Go Profiler Internals

Profilers provide application developers with critical execution insights that enable resolving performance issues, locating memory leaks, thread contention and more. Although hot code stack traces and call graphs generated by the profilers are usually self-explanatory, it is sometimes necessary to understand how profilers work underneath to infer even greater details about applications from the generated profiles.

This article gives a conceptual overview of Go’s CPU, memory and block profiler implementations aiming to help developers better understand their programs.

CPU profiler

Like many other CPU profilers, the Go’s CPU profiler uses a SIGPROF signal to record code execution statistics. When registered, the signal is delivered every specified time interval. Unlike ordinary timers, the time here is incremented only when the CPU is busy executing the process. The signal interrupts code execution, making it possible to see which code was interrupted, i.e. executing at that moment.

When the pprof.StartCPUProfile function is called, a SIGPROF signal handler is registered to be called every 10 milliseconds interval by default, which is internally referred as a rate of 100 Hz. On Unix/Linux, it uses a setitimer(2) system call to set the signal timer.

On every invocation signal, the handler traces back the execution by unwinding it from the current PC value, resulting in a stack trace containing caller function PC values of unwound functions. The stack trace hit count is then incremented, resulting in a list of stack traces grouped by the number of times each stack trace is seen.

After the profiler is stopped with pprof.StopCPUProfile, the stack trace PCs are symbolized to readable stack frames by the Go pprof tool provided that it has access to the executable file. If the profiler is initiated remotely, the Go pprof tool will send a request containing all PCs found in the profile to the actual program, expecting the corresponding stack frame info in return. And if the profiler is initiated by the of StackImpact Go agent, the PCs are symbolized in the same process using the runtime.FuncForPC function and the profile is reported to the Dashboard afterwards.

The end result is that we now know how many times each stack trace was seen executing on the CPU. Now this set of stack traces with corresponding hit counts can be represented in many different ways: as a call graph, flame graph, top calls, and more.

Memory allocation profiler

The memory allocation profiler samples heap allocations and makes it possible to see which function calls allocate how much memory and how often. Tracking every allocation and unwinding a stack trace would be extremely expensive; therefore, a sampling technique is used.

To sample only a fraction of allocations, the sampling relies on a random number generation that follows exponential distribution. The generated numbers define the distance between samples in terms of allocated memory size. Only allocations that cross the next random sampling point are sampled.

To control the size of the fraction of allocations that are sampled, i.e. the average sampling distance, a sampling rate is used. The sampling rate defines the mean of exponential distribution with a default value of 512 KB, specified by the runtime.MemProfileRate variable.

The CDF of the exponential distribution, 1 - e−λx, is used for the sampling distance generation, where λ−1 is the mean and x is the random value. x is calculated by equaling CDF to uniformly distributed random numbers and solving for x. The value of x is then used as a random sampling distance.

Since the memory allocation profiler is always active, the list of stack traces with corresponding sampled allocation info can be requested any time. Dividing each sampled allocation size by its sampling probability, calculated using CDF, scales sampled allocations, as if no sampling has been applied and all allocations were counted.

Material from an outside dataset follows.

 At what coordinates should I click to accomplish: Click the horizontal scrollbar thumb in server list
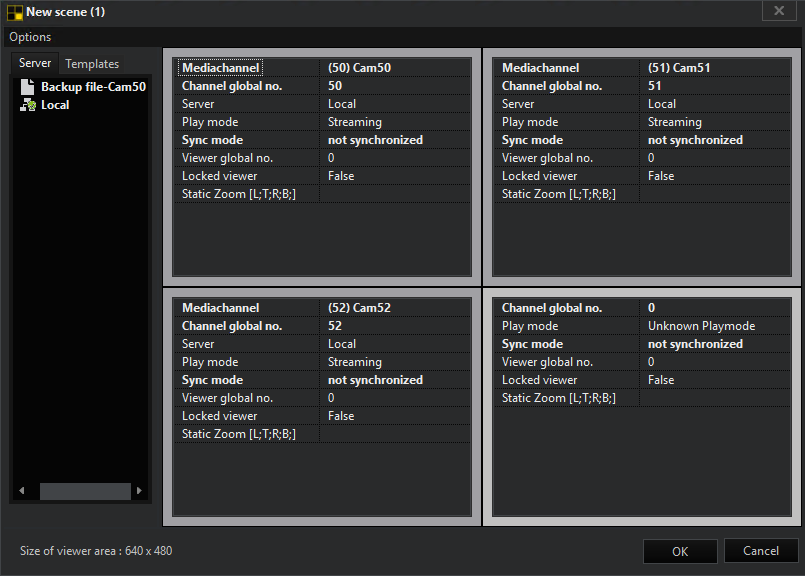[x=85, y=491]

Similar to the CPU profile, once the stack traces with corresponding allocated memory size and allocation count are ready, they will be symbolized to readable stack frames with source file names, line numbers and function names.

Block profiler

The block profiler samples blocking calls, whether they are channel, mutex, network or file system waits. It is useful in understanding where in the program the most waits happen. It is even more useful when multiple profiles are compared, showing which call has slowed down exactly.

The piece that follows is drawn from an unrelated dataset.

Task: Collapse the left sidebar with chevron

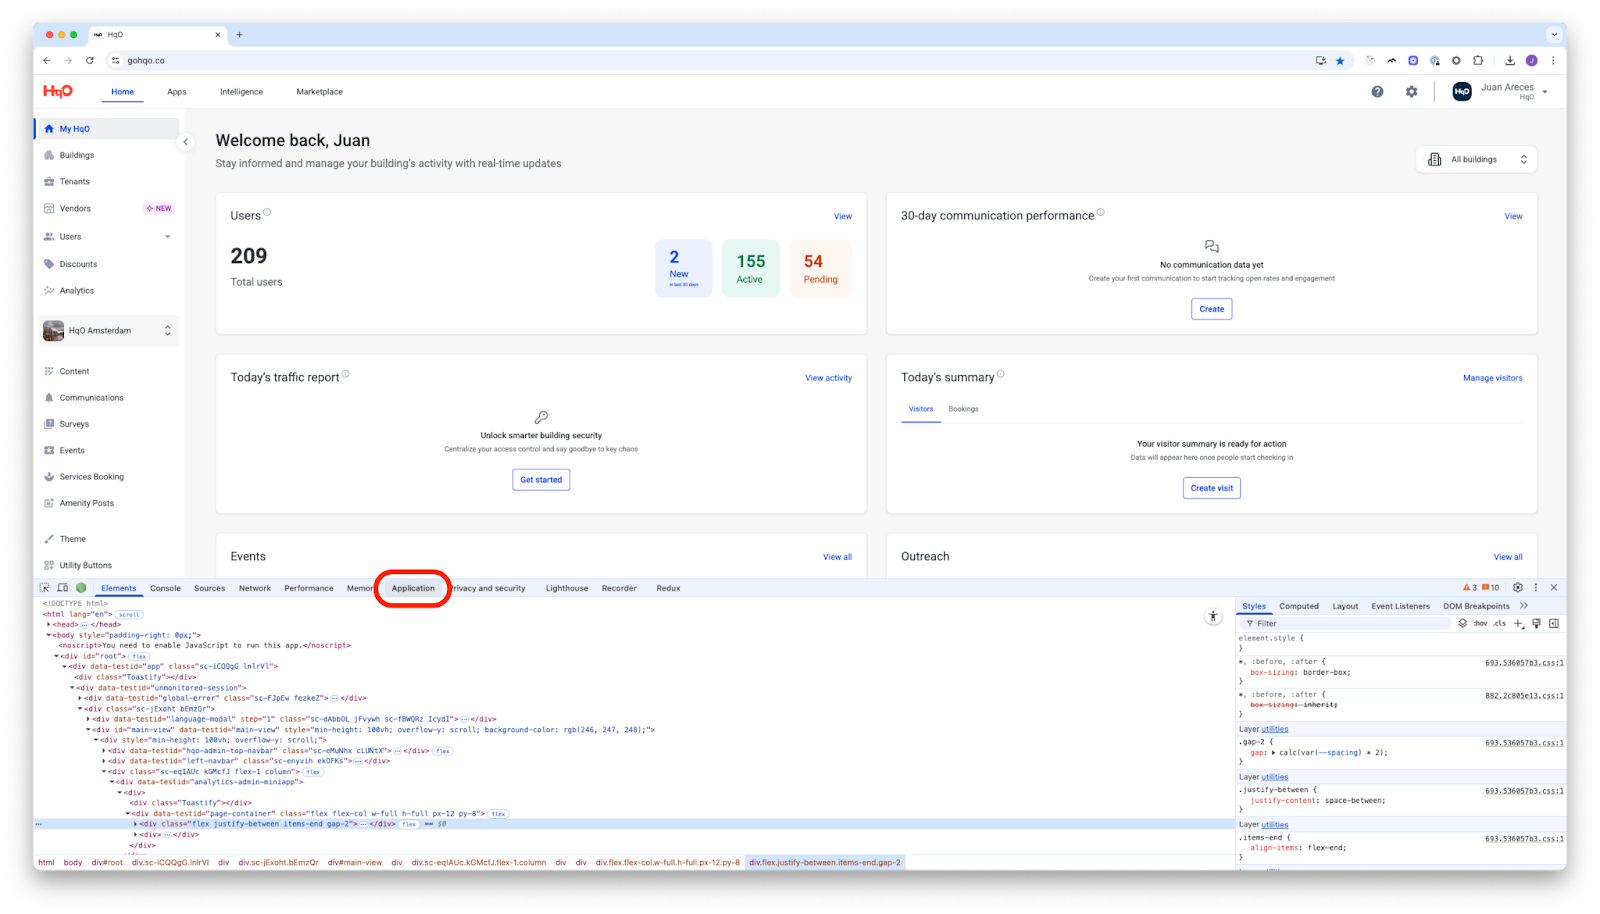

Again, it would be extremely inefficient to time all blocking calls; therefore, a sampling is applied. The profiler only samples calls that on average take longer than the specified sampling rate. The rate is set using the runtime.SetBlockProfileRate function. The rate defines an average distance between samples in nanoseconds. In other words, the profiler will aim to sample one call during the time specified by the rate.

This is achieved by testing if the call duration exceeds the rate or if the random number modulo rate. In other words, the probability of sampling a call with a longer duration grows linearly, hitting 100% for calls equal to or longer than the rate.

Starting and stopping the profiler is initiated by setting the rate to a value >0 and respectively <=0. The profile is accumulated over the activity periods and can be requested at any time. Once the stack traces with corresponding wait times and call counts are ready, they will be symbolized to readable stack frames with source file names, line numbers and function names.